Бицо, качая головой, со злорадством неженатого молодого человека смеется над тем, как они обнимаются, поддерживая друг друга. Он чуть было не крикнул им что-то озорное, но тут в дверь вкатывается черная лохматая собака пули. Она подбегает к Андрашу и, склонив голову набок, смотрит на него.
— Ну а ты? — спрашивает Бицо. — У тебя что за беда? Хозяина потеряла или меня за ветеринара принимаешь?
— Это щенок, не обученный еще, — звучит приветливый, низкий, как из бочки, бас. — Вот и все беды у этого гаденыша. А вообще… Дай вам бог! Здорово же вы, товарищ, вымахали! Помните, как мы с вами вот этак стояли друг напротив друга?..
Вошедший оказывается худощавым ширококостным крестьянином лет около шестидесяти. Лицо у него широкое, дружелюбное. Глаза черные, любопытные. Усы пышные, ухоженные, опущенные книзу. На голове — кожаная шапка. Левая рука забинтована и висит на перевязи. На сгибе правой руки он зажимает старомодный медный топорик.
— Товарищ Фонадь! — восклицает Бицо, узнав гостя.
— Вот-вот!
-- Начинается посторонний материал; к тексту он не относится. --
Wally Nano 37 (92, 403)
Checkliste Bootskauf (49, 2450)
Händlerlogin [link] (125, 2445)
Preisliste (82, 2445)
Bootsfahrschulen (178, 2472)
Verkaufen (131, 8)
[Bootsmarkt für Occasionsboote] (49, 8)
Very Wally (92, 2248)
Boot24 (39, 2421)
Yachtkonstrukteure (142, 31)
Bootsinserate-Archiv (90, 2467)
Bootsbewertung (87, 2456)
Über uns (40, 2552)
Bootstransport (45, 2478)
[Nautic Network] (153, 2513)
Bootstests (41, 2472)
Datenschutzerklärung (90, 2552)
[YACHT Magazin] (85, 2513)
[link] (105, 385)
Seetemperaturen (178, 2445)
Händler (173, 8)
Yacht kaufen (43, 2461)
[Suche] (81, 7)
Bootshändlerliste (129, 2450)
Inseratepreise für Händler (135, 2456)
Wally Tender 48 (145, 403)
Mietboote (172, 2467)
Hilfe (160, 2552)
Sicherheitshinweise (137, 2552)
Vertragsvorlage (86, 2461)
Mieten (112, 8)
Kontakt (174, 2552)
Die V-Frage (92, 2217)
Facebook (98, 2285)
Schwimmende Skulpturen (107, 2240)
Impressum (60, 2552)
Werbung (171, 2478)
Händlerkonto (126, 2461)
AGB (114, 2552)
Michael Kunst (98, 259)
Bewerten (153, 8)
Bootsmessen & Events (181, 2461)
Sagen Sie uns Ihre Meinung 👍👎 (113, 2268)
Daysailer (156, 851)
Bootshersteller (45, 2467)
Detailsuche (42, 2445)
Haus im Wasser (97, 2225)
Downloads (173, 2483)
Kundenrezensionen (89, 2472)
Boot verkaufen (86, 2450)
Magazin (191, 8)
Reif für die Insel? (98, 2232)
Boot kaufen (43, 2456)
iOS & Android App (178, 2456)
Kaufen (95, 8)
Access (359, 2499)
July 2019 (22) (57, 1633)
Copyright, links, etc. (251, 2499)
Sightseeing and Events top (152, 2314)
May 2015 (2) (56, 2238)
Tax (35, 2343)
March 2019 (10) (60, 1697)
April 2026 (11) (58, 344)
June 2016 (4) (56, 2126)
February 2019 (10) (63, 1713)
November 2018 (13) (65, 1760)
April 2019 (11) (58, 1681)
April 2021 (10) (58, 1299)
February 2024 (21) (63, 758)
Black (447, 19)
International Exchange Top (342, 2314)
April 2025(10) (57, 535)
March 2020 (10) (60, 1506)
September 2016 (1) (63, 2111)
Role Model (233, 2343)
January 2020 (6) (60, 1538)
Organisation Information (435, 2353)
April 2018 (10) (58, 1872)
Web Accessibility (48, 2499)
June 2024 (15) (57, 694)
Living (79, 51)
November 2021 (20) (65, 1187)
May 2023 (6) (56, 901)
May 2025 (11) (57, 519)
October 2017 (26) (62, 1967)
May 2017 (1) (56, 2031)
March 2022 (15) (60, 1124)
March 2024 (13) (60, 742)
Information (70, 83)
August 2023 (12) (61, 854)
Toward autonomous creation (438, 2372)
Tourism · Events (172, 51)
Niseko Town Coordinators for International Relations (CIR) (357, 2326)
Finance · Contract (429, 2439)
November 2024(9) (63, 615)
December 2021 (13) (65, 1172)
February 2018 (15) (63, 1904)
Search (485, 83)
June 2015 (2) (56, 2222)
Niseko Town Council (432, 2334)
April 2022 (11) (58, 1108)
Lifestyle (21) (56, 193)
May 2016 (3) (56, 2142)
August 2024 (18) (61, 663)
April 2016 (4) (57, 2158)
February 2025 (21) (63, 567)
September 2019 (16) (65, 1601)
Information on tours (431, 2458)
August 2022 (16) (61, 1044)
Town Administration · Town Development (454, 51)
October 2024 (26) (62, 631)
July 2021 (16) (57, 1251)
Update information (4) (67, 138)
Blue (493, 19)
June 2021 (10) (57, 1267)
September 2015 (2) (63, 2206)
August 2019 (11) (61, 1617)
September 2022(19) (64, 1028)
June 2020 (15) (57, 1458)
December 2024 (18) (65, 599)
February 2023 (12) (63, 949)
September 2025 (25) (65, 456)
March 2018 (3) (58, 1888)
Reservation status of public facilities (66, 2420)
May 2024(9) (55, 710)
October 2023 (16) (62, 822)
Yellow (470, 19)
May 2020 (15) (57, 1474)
Дядюшка Фонадь, «полевой фараон», — улыбается гость, обнажая ряд крепких даже в старости, густо посаженных зубов. — Тот самый, который когда-то, застав вас за кражей кукурузы, заставлял расплачиваться кувырками да хождением колесом.
Бицо становится малиново-красным, как раньше, когда его заставали на месте преступления, ноги его затекли, на спине под рубашкой забегали мурашки.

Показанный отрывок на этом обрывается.